** Task **
What you give back should match the entries below character for character.

"""

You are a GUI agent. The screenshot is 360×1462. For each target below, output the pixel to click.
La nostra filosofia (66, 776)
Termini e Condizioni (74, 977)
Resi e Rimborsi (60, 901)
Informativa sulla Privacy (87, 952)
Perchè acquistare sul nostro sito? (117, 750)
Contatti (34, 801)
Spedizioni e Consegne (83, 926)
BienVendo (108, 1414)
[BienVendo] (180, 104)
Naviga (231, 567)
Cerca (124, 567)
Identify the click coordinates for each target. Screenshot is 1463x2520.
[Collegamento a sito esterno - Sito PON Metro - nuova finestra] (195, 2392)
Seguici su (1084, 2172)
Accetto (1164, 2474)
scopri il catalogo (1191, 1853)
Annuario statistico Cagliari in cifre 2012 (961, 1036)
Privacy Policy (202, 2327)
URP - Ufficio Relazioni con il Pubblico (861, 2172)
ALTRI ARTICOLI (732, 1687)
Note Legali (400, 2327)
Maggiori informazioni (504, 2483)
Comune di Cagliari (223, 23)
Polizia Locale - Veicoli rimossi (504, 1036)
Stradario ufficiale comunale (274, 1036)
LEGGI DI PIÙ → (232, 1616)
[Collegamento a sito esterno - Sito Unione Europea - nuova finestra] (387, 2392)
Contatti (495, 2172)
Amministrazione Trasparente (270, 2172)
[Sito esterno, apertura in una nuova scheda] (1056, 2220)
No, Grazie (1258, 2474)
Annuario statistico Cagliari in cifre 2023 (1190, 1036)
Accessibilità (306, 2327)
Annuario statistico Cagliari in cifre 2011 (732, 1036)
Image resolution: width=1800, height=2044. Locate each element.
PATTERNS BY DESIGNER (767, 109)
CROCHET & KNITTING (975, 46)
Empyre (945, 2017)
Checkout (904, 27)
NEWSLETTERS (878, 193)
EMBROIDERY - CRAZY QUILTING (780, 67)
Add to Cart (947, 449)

"""

** Reply to the task **
You are a GUI agent. The screenshot is 360×1462. For each target below, output the pixel to click.
La nostra filosofia (66, 776)
Termini e Condizioni (74, 977)
Resi e Rimborsi (60, 901)
Informativa sulla Privacy (87, 952)
Perchè acquistare sul nostro sito? (117, 750)
Contatti (34, 801)
Spedizioni e Consegne (83, 926)
BienVendo (108, 1414)
[BienVendo] (180, 104)
Naviga (231, 567)
Cerca (124, 567)
Identify the click coordinates for each target. Screenshot is 1463x2520.
[Collegamento a sito esterno - Sito PON Metro - nuova finestra] (195, 2392)
Seguici su (1084, 2172)
Accetto (1164, 2474)
scopri il catalogo (1191, 1853)
Annuario statistico Cagliari in cifre 2012 (961, 1036)
Privacy Policy (202, 2327)
URP - Ufficio Relazioni con il Pubblico (861, 2172)
ALTRI ARTICOLI (732, 1687)
Note Legali (400, 2327)
Maggiori informazioni (504, 2483)
Comune di Cagliari (223, 23)
Polizia Locale - Veicoli rimossi (504, 1036)
Stradario ufficiale comunale (274, 1036)
LEGGI DI PIÙ → (232, 1616)
[Collegamento a sito esterno - Sito Unione Europea - nuova finestra] (387, 2392)
Contatti (495, 2172)
Amministrazione Trasparente (270, 2172)
[Sito esterno, apertura in una nuova scheda] (1056, 2220)
No, Grazie (1258, 2474)
Annuario statistico Cagliari in cifre 2023 (1190, 1036)
Accessibilità (306, 2327)
Annuario statistico Cagliari in cifre 2011 (732, 1036)
Image resolution: width=1800, height=2044. Locate each element.
PATTERNS BY DESIGNER (767, 109)
CROCHET & KNITTING (975, 46)
Empyre (945, 2017)
Checkout (904, 27)
NEWSLETTERS (878, 193)
EMBROIDERY - CRAZY QUILTING (780, 67)
Add to Cart (947, 449)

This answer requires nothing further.